It is also fascinating to me that Apple is beating its own estimates on Apple watch orders. I wasn’t sure anyone but the diehards would really want one but it seems to have struck a nerve with the public. Almost a million were pre-ordered the first day.

In another interesting turn of events, at least some in the world think a deal will be made with Iran on its nuclear activities. Investors, according to the Iranian press, have started to approach Iran about investments in their stock market, including some Americans.

John Boehner is touting “titanic” reform he hopes to bring to Medicare [something I am suspicious of from the get-go] but he is using gifs from the movie “Titanic” to explain his reform. I find that confusing and a little off-putting. May be a little amusing.

Right now the train is slowly rolling through a patch of woods, struggling to catch the spirit of spring and turn to green. Sharp shadows play across the landscape and with a springy step; I look forward to arriving in New York.

Letter From New York 04 11 15 After a pause…

April 11, 2015

Yesterday, there was no Letter From New York. As the afternoon wore on, I felt pensive and uninspired. My mind was full of thoughts from my lunch with Isaac Phillips, a young entrepreneur whom I had met at a New York Video Meet-up. He is working on several apps and is whip smart in technology.

We had a wide ranging conversation about technology and then the general state of the world. After Isaac departed, I stayed and answered a couple of texts. Feeling discouraged about the state of the world based on my conversations with Isaac, I couldn’t seem to motivate my mind to move my fingers for a blog post.

Even though the day was grey, damp, and chill in New York, I had entered it with a good attitude and was feeling upbeat about most things. But if you look out on the global landscape, it’s hard to be upbeat. And I was thinking globally yesterday.

Today, I am thinking very locally. Tomorrow my friends Lionel and Pierre will be driving off to Baltimore so that Lionel can start his new job with AOL’s Ad Tech group. Tonight, I am having several neighbors over for a little farewell splash at the cottage so I need to be organized and moving today.

Falling asleep early last night, I woke early and decided to get my morning coffee, peruse the Times and do a blog early, so that it wouldn’t be on my mind as I prep for this evening’s serious nibbles and drinks.

While Lionel and Pierre have only been living across the street for eighteen months, they have been regular visitors at the cottage since the very beginning. Having them across the street brought another layer of security and hominess to this little neighborhood in Claverack. They hope to get up on a monthly basis and I am going to attempt to get down on a monthly basis to see them but it won’t be the same as having them in residence.

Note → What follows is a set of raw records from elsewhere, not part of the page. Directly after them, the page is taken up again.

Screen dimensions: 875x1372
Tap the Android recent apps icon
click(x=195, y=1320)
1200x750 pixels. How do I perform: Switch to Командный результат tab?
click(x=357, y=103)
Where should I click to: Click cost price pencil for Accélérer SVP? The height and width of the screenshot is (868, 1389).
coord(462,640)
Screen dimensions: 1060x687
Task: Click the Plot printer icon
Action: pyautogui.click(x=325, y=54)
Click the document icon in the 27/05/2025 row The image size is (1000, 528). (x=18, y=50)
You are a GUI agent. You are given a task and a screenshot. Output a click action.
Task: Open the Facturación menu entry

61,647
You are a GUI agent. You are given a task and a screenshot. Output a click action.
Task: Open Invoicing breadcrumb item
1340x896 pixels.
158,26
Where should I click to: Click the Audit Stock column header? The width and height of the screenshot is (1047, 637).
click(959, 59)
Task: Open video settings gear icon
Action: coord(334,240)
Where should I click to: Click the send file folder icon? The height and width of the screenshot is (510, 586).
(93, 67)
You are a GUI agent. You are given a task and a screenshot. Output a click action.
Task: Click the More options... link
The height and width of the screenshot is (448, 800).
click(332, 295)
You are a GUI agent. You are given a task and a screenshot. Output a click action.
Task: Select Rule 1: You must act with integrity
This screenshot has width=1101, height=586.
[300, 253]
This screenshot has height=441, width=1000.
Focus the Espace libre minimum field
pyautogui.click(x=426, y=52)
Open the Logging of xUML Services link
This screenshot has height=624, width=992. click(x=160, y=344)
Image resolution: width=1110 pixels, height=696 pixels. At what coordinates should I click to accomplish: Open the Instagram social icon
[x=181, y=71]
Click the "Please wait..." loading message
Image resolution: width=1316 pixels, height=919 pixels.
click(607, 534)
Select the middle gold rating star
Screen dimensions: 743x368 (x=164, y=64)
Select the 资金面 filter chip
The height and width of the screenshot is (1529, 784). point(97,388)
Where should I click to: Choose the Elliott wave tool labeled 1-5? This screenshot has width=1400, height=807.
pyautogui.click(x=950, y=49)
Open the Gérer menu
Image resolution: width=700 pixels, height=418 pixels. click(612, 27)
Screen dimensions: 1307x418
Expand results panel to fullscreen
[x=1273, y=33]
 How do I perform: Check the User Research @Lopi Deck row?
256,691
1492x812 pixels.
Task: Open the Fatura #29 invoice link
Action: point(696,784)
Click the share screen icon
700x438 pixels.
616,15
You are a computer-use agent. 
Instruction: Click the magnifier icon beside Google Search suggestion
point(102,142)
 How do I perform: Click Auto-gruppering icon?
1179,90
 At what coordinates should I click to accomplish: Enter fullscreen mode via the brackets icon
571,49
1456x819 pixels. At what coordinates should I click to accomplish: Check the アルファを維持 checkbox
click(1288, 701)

What will be in residence in all our lives for the next eighteen months will be the build-up to the 2016 Presidential Election. It will kick off with seriousness tomorrow when it is anticipated Hillary Clinton will officially enter the fray. She heads off immediately for Iowa after her Sunday announcement and our lives will be pummeled by politics until the last vote is counted.

In the background, Obama has been quietly praising up his former Secretary of State. It will be interesting to see what role he might play in the campaign ahead.

In financial news, GE is selling off its financial unit, GE Capital, to refocus on its core manufacturing skillsets. Being a financial giant doesn’t look as good today as it did before the financial crisis and GE is making a bold move to reshape itself.

In a low key but historic moment, Obama and Raul Castro shook hands at the Summit of the Americas being held in Panama. There will be, I’m sure, other encounters through the weekend.

Today, Saturday, Walter Scott, the South Carolinian shot in the back by a police officer, will be buried while a number of Southern Californian deputies are suspended after video surfaced showing them beating a suspect after his capture.

Captured in Yemen were two Iranian officers, allegedly offering support to the Houthis. If true, this will ratchet up the tension between Iran and Saudi Arabia, both vying to be the big guy in the Middle East. In the meantime, Yemen is in chaos.

Outside my window, the sun is streaking down, cutting a path of light across my bedroom carpet. Today is supposed to be cloudy, grey and maybe a little rainy so the morning sunshine is deeply appreciated.

I still feel a little melancholy today but it should pass as I prepare for the evening’s fete. It will be a good day!

Letter From New York 04 09 15 A grey day with grey thoughts…

April 9, 2015

As I was driving from the India Habitat Center to the airport last Sunday, I drove past the nearby Lodi Gardens. Somehow, it imprinted on my mind the gay colors of green that the curbs were painted. I was thinking of those green curbs while walking back to the apartment after a late lunch at a local diner, Big Daddy’s.

New York is not so festive though I am delighted to be drinking New York water again. It’s one of the great freedoms one has in America; the water from the faucet is almost always good to drink. In India, I went through my fair share of bottled water.

It has been a good day, if a little melancholy. My friend Lionel and I rode the train in together this morning, the last time we will probably do so for a long time. On Sunday, he and Pierre leave for Baltimore as Lionel starts his new job with AOL on Monday.

I will miss he and Pierre swinging by on their way to the train to get me. It will be another new adventure once they are gone. On Saturday night some of the neighbors are gathering for a little farewell.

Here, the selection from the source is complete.